What Exactly is Fair and Just?

AuthorFrederic Reynold
Pages1-25

PART ONE


WHAT EXACTLY IS FAIR AND JUST?

(1)THE IMPULSE TO DO PRACTICAL JUSTICE”

The development of the law of negligence in recent years has been dominated by attempts, some more successful than others, to confine liability to what practising lawyers and judges regard as acceptable limits; and that has particularly been the case where what was in issue was financial or “economic” loss. There was a recurring pattern: judges (usually the Law Lords) would produce what they thought was an effective formula to solve a particular problem, but one which by its very nature happened to store up further trouble for the future. Following a number of decisions in the House of Lords, the position had eventually been reached that a person would be liable for causing financial loss to another through his negligence if the loss was foreseeable; the relationship between the parties was one of “proximity”; and it was fair, just and reasonable to impose a duty of care upon that person for the benefit of the other.
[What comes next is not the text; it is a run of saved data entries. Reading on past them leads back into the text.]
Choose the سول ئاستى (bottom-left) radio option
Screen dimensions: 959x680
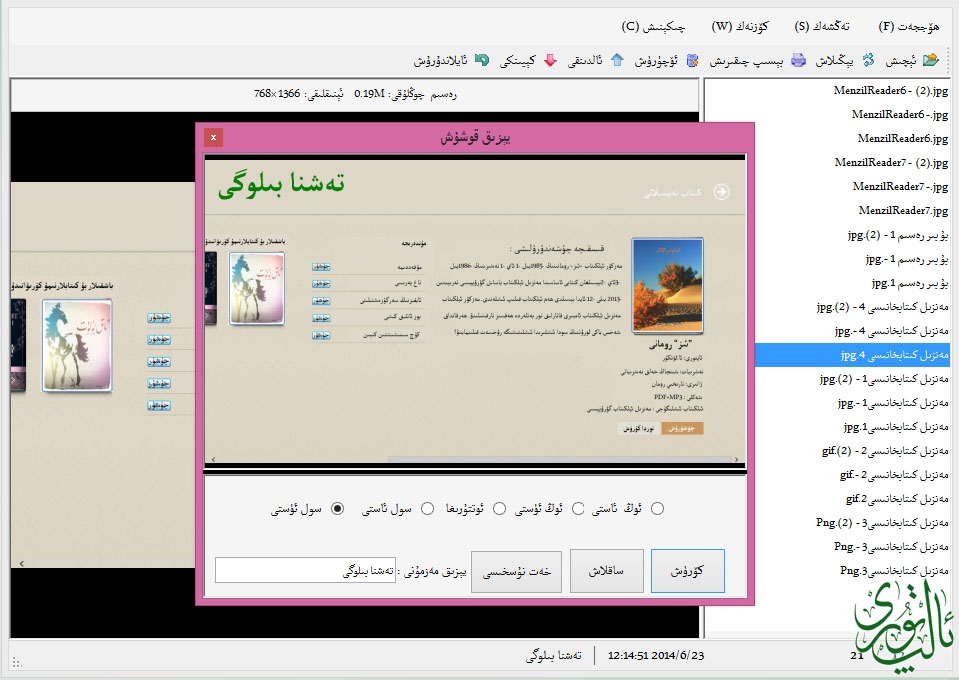tap(427, 509)
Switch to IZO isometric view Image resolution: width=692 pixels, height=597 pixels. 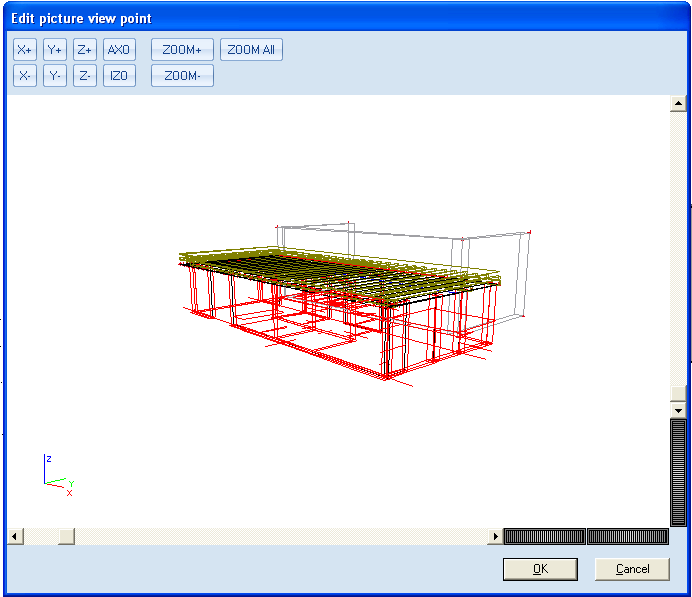pyautogui.click(x=119, y=75)
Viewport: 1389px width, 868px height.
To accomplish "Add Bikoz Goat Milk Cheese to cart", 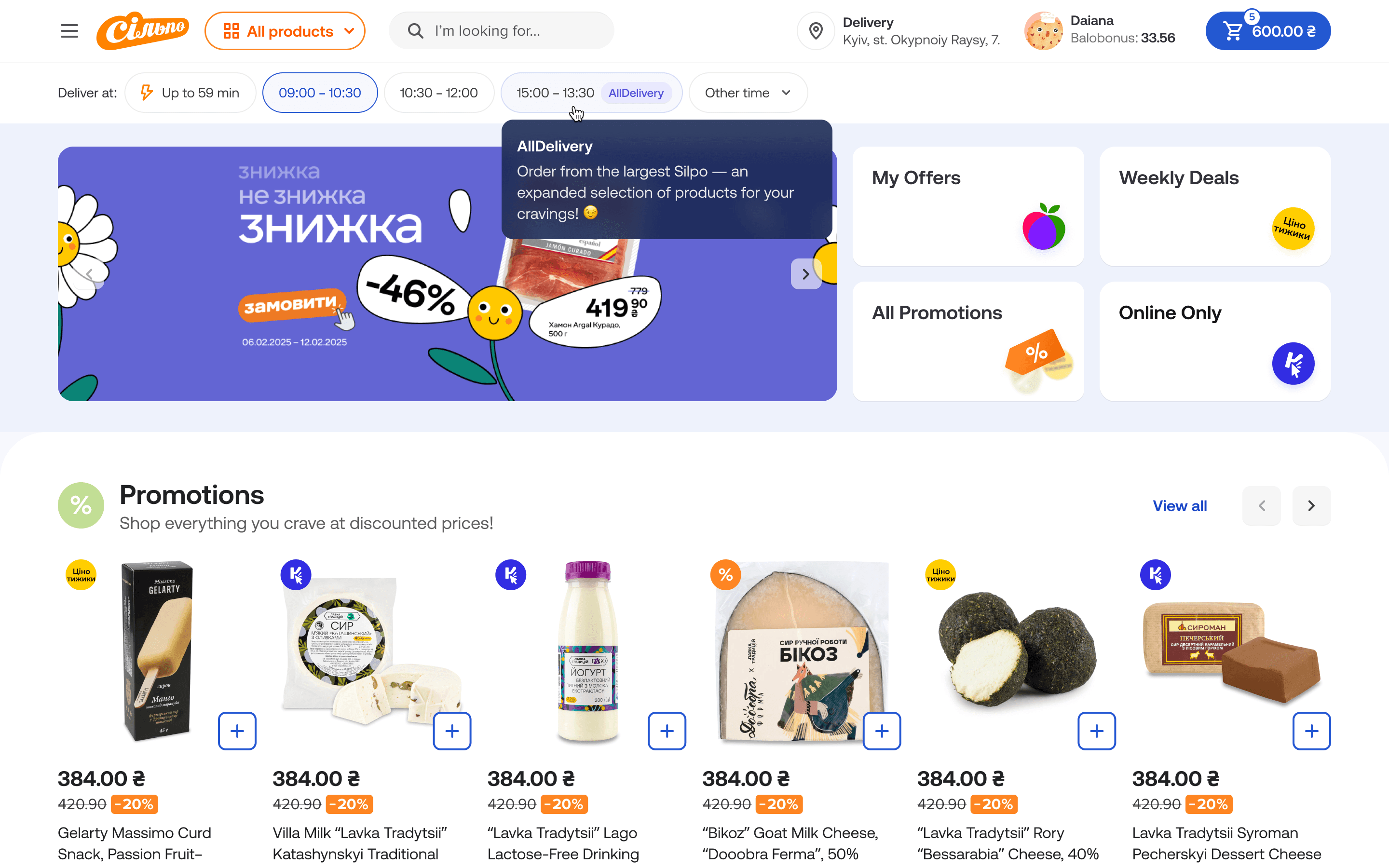I will pyautogui.click(x=882, y=731).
This was certainly a pragmatic and flexible position, but whatever the concept of what is “fair, just and reasonable” gained in flexibility, it certainly lacked in precision. (What had become clear, however, was that for the imposition of a duty of care to be judged as fair, just and reasonable, it was necessary that the claimant had relied upon the defendant and that the defendant had “assumed responsibility”.) Then along came a case1which resurrected a problem which had arisen in a case decided in the High Court some 14 years previously, and which now revealed a surprising lack of consensus as to what the limits of accountability of a professional person should be. It posed the question: can a solicitor be liable to a person other than his client in failing to exercise reasonable care in performing the services which he contracted to perform?

1White v Jones [1995] UKHL 5, [1995] 2 AC 207.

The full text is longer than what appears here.